Un tableau de suivi peut suffire pour les petites structures. Il doit mentionner le fournisseur, la nature de la charge, la date de livraison ou d’exécution, le montant estimé HT, la TVA, le TTC, le justificatif disponible et la date de réception de la facture finale. Ce suivi facilite la validation par le dirigeant, le responsable comptable, l’expert-comptable ou le commissaire aux comptes lorsqu’il y en a un.
Éviter les erreurs les plus courantes
Les principales erreurs consistent à oublier une FNP importante, enregistrer une estimation sans justificatif, comptabiliser la dette hors taxes au compte 408, utiliser un mauvais compte de charge ou ne pas contrepasser l’écriture au début de l’exercice suivant. Une autre erreur fréquente consiste à enregistrer la facture finale sans vérifier l’existence d’une FNP passée à la clôture précédente.
Pour limiter ces risques, il faut documenter chaque écriture, conserver les pièces d’appui et effectuer un contrôle après clôture des factures reçues tardivement. Une facture datée de janvier peut très bien concerner décembre ; ce n’est donc pas uniquement la date du document qui compte, mais la période réelle de livraison ou d’exécution.

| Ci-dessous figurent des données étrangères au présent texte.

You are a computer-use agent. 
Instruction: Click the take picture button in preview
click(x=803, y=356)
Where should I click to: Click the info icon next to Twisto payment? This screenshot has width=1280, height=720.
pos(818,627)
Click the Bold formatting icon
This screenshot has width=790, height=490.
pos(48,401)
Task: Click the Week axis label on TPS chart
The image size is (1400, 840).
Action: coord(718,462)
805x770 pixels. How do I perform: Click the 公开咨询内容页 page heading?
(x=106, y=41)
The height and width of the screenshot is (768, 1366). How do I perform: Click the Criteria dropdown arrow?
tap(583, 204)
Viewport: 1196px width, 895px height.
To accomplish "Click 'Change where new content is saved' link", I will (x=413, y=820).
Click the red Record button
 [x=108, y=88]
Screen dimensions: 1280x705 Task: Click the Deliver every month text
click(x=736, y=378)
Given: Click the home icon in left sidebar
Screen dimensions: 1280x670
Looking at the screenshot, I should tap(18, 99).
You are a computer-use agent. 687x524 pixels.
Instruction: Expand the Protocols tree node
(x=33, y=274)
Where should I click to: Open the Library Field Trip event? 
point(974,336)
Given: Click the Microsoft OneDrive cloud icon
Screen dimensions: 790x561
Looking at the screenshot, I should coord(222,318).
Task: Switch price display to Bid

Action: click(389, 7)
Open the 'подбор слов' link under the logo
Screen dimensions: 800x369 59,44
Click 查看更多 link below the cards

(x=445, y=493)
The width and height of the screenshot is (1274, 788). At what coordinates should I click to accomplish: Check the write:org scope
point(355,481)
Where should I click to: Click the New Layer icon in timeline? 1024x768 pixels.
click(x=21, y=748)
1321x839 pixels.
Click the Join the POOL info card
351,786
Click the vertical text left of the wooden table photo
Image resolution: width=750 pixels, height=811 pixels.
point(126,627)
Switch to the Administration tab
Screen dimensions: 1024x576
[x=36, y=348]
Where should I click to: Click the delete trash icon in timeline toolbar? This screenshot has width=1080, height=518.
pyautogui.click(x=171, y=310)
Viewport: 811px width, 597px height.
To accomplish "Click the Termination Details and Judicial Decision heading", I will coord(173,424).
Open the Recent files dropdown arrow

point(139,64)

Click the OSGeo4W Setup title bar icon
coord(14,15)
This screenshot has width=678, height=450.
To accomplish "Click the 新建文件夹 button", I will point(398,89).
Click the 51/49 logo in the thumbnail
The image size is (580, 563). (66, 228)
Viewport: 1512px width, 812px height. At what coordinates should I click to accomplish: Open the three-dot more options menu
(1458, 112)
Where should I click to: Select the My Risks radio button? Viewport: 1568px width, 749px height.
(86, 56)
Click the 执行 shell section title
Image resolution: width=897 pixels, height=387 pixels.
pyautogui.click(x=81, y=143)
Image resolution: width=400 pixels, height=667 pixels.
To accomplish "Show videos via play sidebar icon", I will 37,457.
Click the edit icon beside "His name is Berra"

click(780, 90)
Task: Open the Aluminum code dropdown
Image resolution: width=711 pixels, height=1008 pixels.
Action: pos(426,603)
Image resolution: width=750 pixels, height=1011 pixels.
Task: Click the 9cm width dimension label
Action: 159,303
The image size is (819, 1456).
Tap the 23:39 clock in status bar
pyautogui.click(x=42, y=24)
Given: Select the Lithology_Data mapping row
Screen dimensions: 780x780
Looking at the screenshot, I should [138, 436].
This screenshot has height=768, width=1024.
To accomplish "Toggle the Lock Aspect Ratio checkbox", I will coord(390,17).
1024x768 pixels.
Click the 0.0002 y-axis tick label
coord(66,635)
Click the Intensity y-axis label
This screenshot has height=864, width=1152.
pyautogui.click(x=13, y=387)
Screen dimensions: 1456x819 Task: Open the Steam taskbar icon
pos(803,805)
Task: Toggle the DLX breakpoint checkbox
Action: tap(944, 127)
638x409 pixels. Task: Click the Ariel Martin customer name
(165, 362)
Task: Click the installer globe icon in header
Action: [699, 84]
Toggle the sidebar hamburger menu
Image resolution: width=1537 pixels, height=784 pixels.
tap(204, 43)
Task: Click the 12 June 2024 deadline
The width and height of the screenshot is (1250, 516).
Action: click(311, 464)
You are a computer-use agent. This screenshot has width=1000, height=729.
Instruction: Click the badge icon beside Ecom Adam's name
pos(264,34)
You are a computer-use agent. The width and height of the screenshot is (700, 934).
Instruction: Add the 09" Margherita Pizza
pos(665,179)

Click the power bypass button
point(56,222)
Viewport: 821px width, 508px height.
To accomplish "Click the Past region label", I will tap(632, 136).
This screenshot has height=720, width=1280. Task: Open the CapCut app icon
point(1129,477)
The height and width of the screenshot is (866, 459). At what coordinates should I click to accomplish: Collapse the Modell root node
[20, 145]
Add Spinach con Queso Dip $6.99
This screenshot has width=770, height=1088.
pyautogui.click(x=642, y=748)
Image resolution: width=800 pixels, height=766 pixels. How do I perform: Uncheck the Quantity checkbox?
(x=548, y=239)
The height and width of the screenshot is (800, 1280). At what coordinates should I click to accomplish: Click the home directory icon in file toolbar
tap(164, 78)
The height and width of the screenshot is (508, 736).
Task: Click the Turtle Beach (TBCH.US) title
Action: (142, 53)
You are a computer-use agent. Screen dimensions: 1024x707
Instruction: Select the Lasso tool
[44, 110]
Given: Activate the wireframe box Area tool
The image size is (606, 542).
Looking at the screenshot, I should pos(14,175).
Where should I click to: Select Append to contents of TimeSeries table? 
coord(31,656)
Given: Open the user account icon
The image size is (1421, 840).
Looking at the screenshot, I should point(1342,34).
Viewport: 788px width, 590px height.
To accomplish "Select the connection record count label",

Une FNP bien comptabilisée donne une image plus juste des charges, des dettes fournisseurs et du résultat. Elle ne complique pas la clôture pour le principe, elle la rend plus fidèle. Avec un compte 408 correctement utilisé, une TVA suivie via le compte 44586 et une contrepassation systématique, le traitement reste maîtrisable et conforme aux principes comptables.